Focus on end-used and markets
The key with all this exciting tech will be to avoid the hammer-looking-for-a-nail problem. It will be important to identify actual end user needs and unserved product/markets that will benefit from this wave of exciting technology.
As the builders in the market shift from research scientists to product-centric builds (including, of course, some product-minded research scientists) we should see a blossoming of new machine learning driven applications. This will likely be a 10-20 transformation similar to cloud which is itself still ongoing.
Scale matters
When thinking about startup versus incumbent value it is important to remember the scale of incumbents.

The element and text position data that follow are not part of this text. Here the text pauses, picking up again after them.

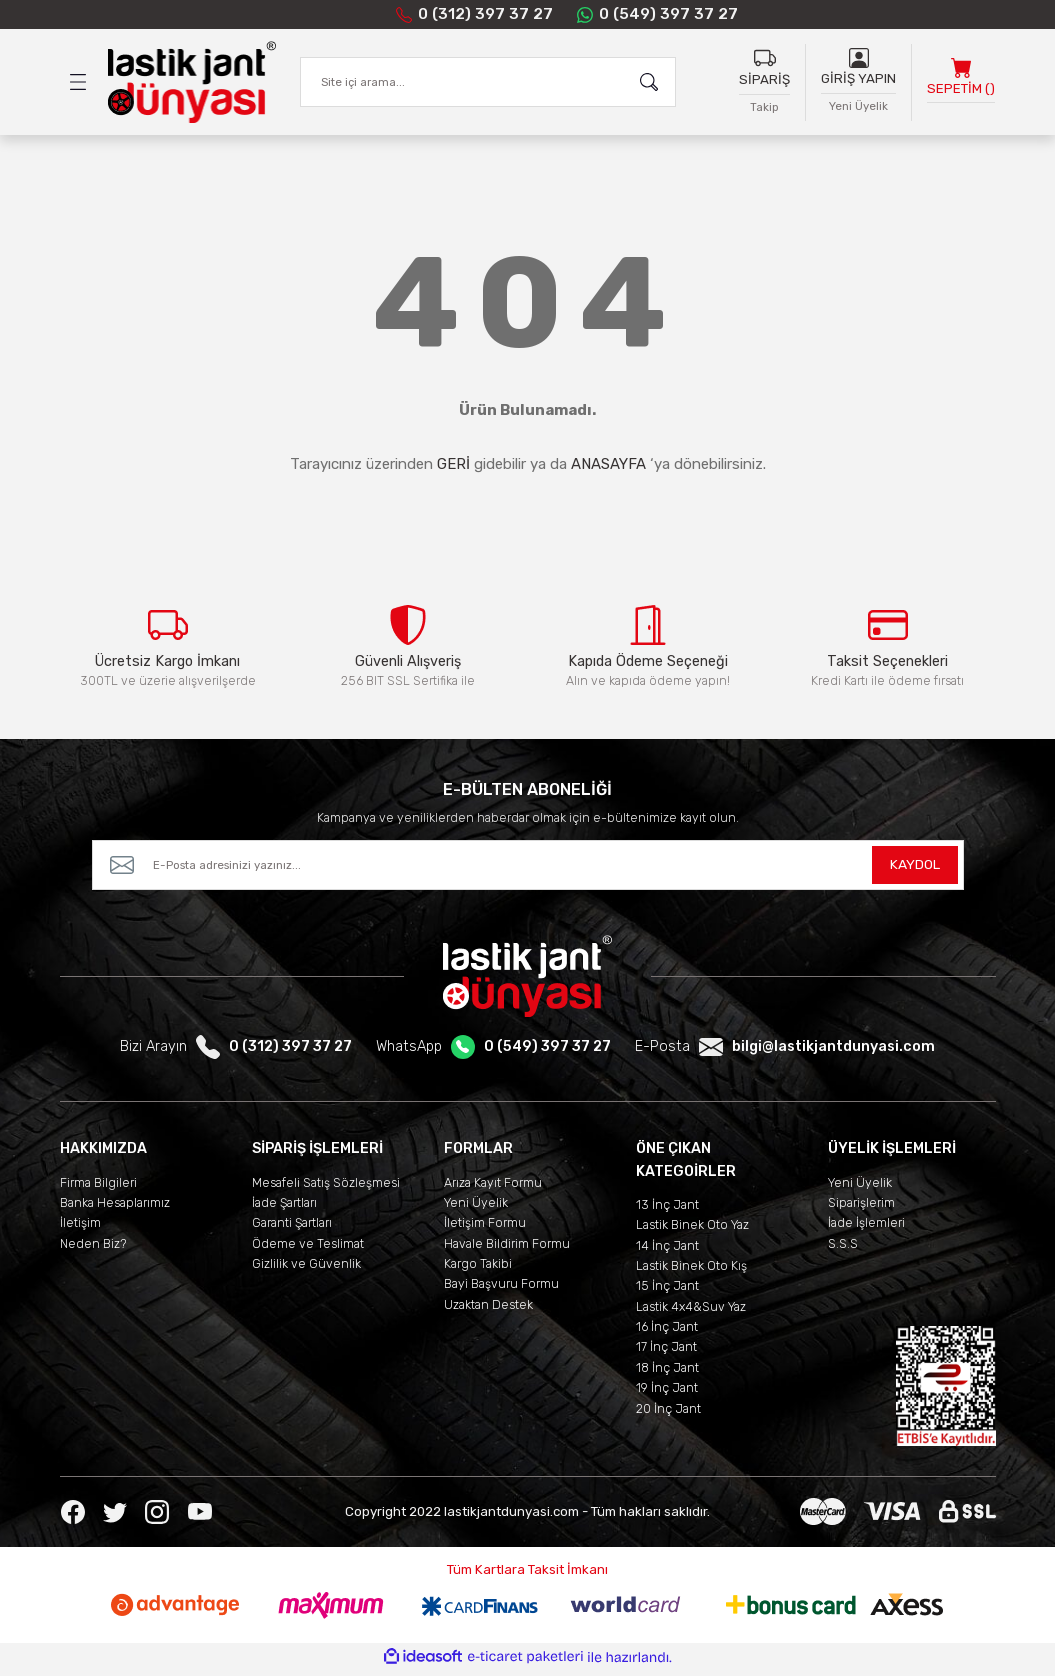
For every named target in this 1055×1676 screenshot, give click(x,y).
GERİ (453, 465)
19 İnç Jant (667, 1392)
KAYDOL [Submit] (915, 869)
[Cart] (961, 82)
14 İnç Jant (667, 1250)
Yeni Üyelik (476, 1207)
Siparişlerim (861, 1207)
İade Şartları (284, 1207)
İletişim (80, 1227)
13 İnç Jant (667, 1209)
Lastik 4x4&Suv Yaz (691, 1311)
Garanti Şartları (292, 1227)
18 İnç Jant (667, 1372)
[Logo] (192, 83)
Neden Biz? (93, 1248)
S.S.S (843, 1248)
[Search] (488, 83)
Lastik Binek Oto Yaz (692, 1229)
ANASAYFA (608, 465)
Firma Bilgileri (98, 1187)
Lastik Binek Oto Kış (691, 1270)
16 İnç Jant (667, 1331)
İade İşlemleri (866, 1227)
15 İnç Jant (667, 1290)
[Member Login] (859, 58)
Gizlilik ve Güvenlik (306, 1268)
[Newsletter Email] (528, 870)
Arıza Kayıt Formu (493, 1187)
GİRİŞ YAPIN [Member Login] (858, 79)
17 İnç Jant (666, 1351)
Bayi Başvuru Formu (501, 1288)
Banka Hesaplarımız (115, 1207)
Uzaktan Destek (488, 1309)
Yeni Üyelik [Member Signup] (858, 106)
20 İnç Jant (668, 1412)
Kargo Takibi (478, 1268)
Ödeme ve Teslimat (308, 1248)
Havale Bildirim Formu (507, 1248)
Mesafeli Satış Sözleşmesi (326, 1187)
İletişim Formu (485, 1227)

For example, a 10% increase in Google’s market cap is currently $130 Billion, or the equivalent of almost 7 Figmas, 4 Snowflakes, 17 Githubs, or 130 Stability.AIs! The market caps of incumbents have gotten so large that even small changes can add up to entire ecosystems or market segments.
Given the likely coming impact of AI, one could imagine one or more truly massive startups being created. Even if incumbents capture most of the value this time due to raw scale, startups should participate in a significant way in new market cap and impact to the world. Certain market segments (e.g. search) might become vulnerable again for the first time. After having personally worked for 15 years on AI-related products directly, or investing in them, it feels like startups will finally start to get real value from AI. Exciting times lie ahead![1]
NOTES
[0] Xerox Parc famously invented the GUI, the mouse, etc and then demo’d it to Steve Jobs who launched it all with the Apple Mac. Google invented transformers and informed the world about it. OpenAI capitalized on this technology the best so far.

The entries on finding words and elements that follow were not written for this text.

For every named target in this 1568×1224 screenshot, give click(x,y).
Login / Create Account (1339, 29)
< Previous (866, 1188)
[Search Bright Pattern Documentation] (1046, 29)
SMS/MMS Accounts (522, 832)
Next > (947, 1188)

[1] I could of course be wrong on all this. If so expect Stability.AI and Hugging Face to be taken public via SPAC in the bubble of 2030 as the Fed drops rates and the government does massive inflationary money drops for the Great Panic of 2030 [2] and creates the mother of all bubbles.

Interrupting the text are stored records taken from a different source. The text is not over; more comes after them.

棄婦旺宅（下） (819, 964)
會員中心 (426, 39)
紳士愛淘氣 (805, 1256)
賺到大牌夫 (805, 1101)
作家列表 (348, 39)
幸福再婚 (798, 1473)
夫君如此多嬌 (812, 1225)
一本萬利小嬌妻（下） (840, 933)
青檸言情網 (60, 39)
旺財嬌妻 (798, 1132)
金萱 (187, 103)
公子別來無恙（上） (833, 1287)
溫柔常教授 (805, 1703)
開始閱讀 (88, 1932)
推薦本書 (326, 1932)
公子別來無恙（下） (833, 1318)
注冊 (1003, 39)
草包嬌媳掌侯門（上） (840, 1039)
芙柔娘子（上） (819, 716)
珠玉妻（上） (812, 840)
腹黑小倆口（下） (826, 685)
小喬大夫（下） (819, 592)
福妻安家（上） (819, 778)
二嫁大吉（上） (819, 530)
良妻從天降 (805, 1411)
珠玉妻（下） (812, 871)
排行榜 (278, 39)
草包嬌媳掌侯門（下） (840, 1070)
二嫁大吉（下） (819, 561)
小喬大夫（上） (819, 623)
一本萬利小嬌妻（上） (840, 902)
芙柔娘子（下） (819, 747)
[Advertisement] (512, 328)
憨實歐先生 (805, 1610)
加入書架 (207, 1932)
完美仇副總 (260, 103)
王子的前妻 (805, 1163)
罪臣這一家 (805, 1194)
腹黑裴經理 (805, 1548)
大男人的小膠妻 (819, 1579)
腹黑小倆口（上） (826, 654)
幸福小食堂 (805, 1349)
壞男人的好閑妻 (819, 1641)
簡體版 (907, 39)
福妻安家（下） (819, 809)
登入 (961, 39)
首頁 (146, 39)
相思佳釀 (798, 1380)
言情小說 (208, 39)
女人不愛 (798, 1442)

[2] This panic will, of course, be due to either a global over reaction to something that isn’t really truly that bad (™), or an avoidable policy error that leads to either a giant energy crunch[3] or some mass escalation or geopolitical problem[4].
[3] Whoops. Maybe we shouldn’t have shut down so much global power generation (and the knock off effects on fertilizer, food prices, and prices for everything with energy as a cost input, which is roughly everything) due to the Stockholm-Paris-Seattle protests[5] of 2027?
[4] China-Taiwan? Other?
[5] “Largely peaceful” protests of course[7]. The good news is Seattle is now entirely a giant autonomous zone named SNAZY (Seattle North Autonomous Zone – Yes!), which is quite the snazzy acronym[6].
[6] This goes to show that alongside biologists and the DoD, anarchist activists also like acronyms.
[7] This is a lie. They were not peaceful, but were covered as such by the media for some reason.